Germany's veterinary institute has confirmed to DW that a dangerous strain of bird flu has been detected at a northeastern German farm. This is the first known case of H5N8 influenza on European soil.

Image: imago/momentphoto/Robert Michael

Over 30,000 turkeys were set to be slaughtered Thursday after a dangerous strain of bird flu was discovered at a farm in the northeastern state of Mecklenburg-Western Pomerania.

"H5N8 [influenza] has been found in at least one turkey at the farm in Heinrichswalde," said Elke Reinking, spokeswoman for the German veterinary research institute (FLI), in an interview with DW.

Reinking went on to say that turkeys at the farm had displayed symptoms over the weekend, and that it appeared the disease was spreading among the birds.

The highly infectious strain of H5N8 has never been detected in Europe before. It has mainly hit South Korea, where hundreds of thousands of birds have been culled on four different occasions in the past to prevent the disease from spreading.

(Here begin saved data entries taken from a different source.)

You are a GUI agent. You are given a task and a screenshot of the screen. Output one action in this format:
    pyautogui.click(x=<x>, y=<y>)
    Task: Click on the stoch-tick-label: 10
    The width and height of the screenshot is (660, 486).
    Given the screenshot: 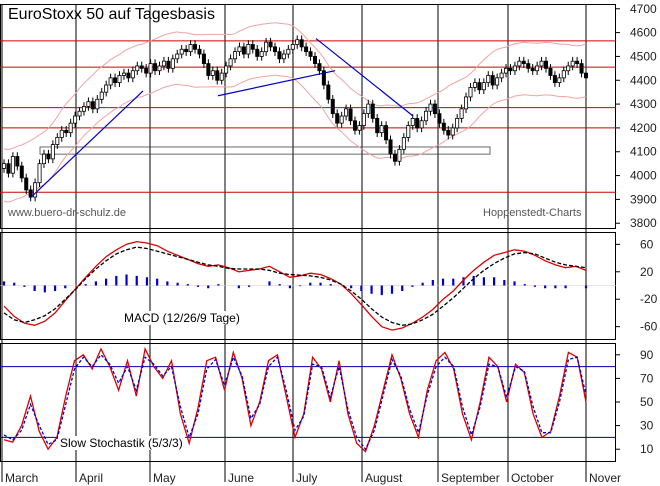 What is the action you would take?
    pyautogui.click(x=647, y=449)
    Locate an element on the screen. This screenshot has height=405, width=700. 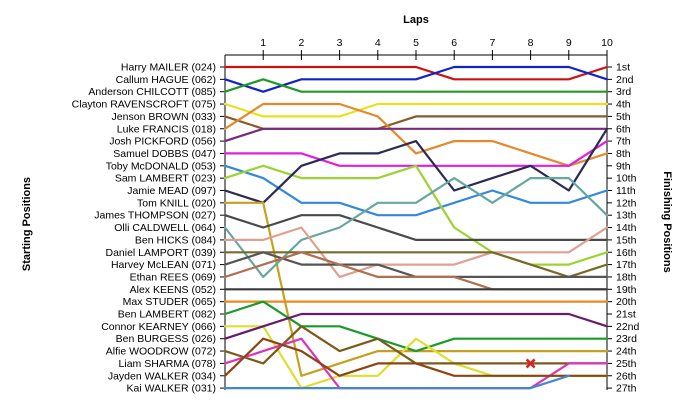
finishing-position-label: 20th is located at coordinates (626, 302).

Though the disease has never been fatal to humans, the FLI - which will be oversee the slaughter of some 31,000 turkeys at the Heinrichswalde farm - is not ruling out any potential danger: "We have to assume that every highly pathogenic virus can also represent a danger to humans," FLI president Thomas Mettenleider told the German press agency on Thursday.

It remains unclear how the virus reached German soil. The institute says it has sent four experts to Heinrichswalde to investigate the origins of the outbreak.